— Problem to solve —
For this exercise, return exactly the lines of the material below that begin at the one with "The width and height of the screenshot is (1104, 927)." and stop after the one with "You are a computer-use".

— The data —
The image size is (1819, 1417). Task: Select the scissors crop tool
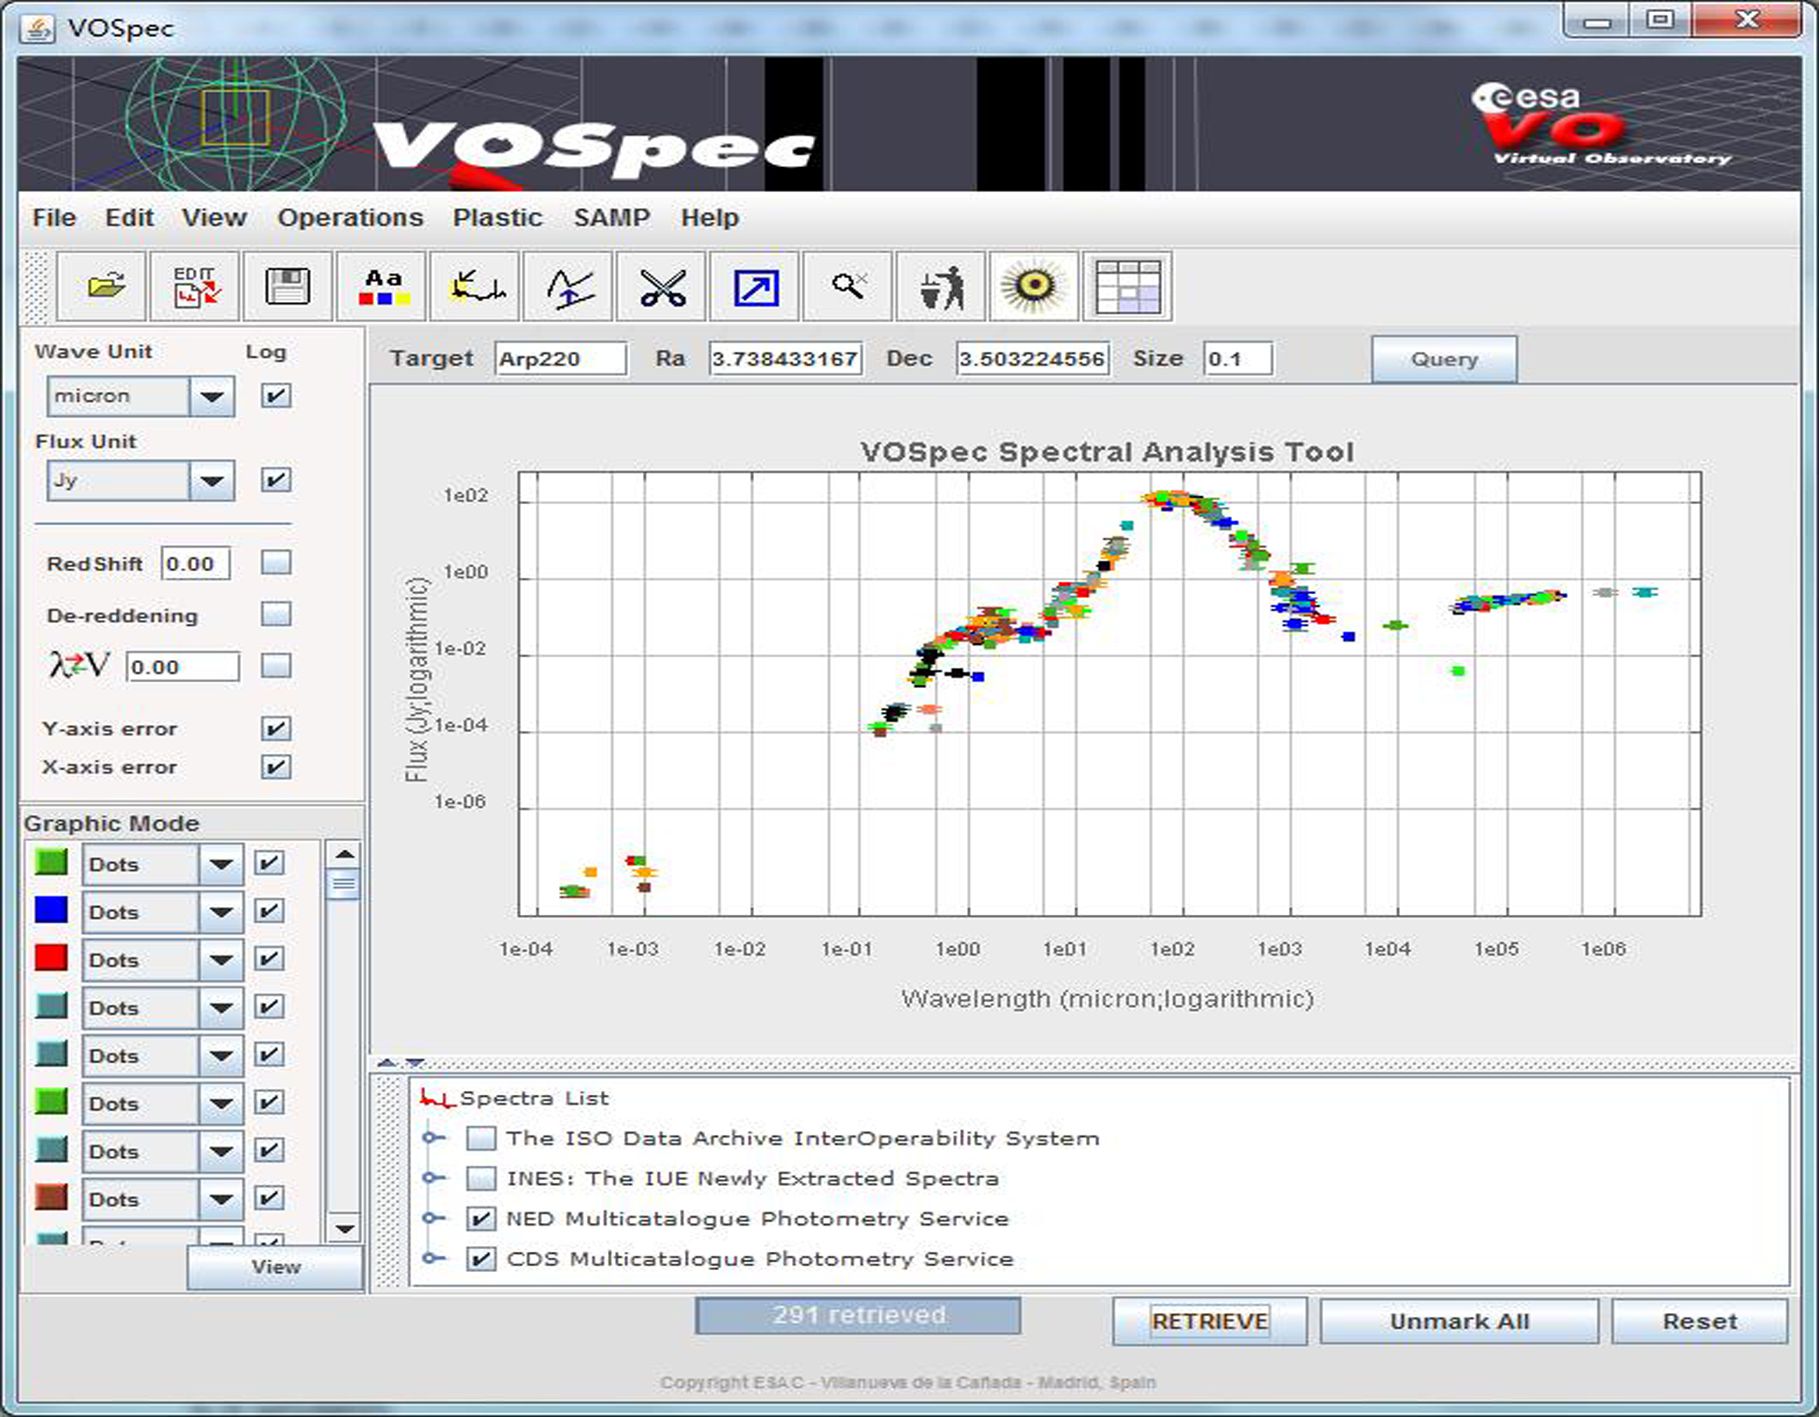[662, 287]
--
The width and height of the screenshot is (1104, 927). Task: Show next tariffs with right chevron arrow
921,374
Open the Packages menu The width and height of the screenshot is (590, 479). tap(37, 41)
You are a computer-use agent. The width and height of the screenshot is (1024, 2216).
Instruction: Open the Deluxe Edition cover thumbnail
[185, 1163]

— Task answer —
The width and height of the screenshot is (1104, 927). Task: Show next tariffs with right chevron arrow
921,374
Open the Packages menu The width and height of the screenshot is (590, 479). tap(37, 41)
You are a computer-use agent. The width and height of the screenshot is (1024, 2216).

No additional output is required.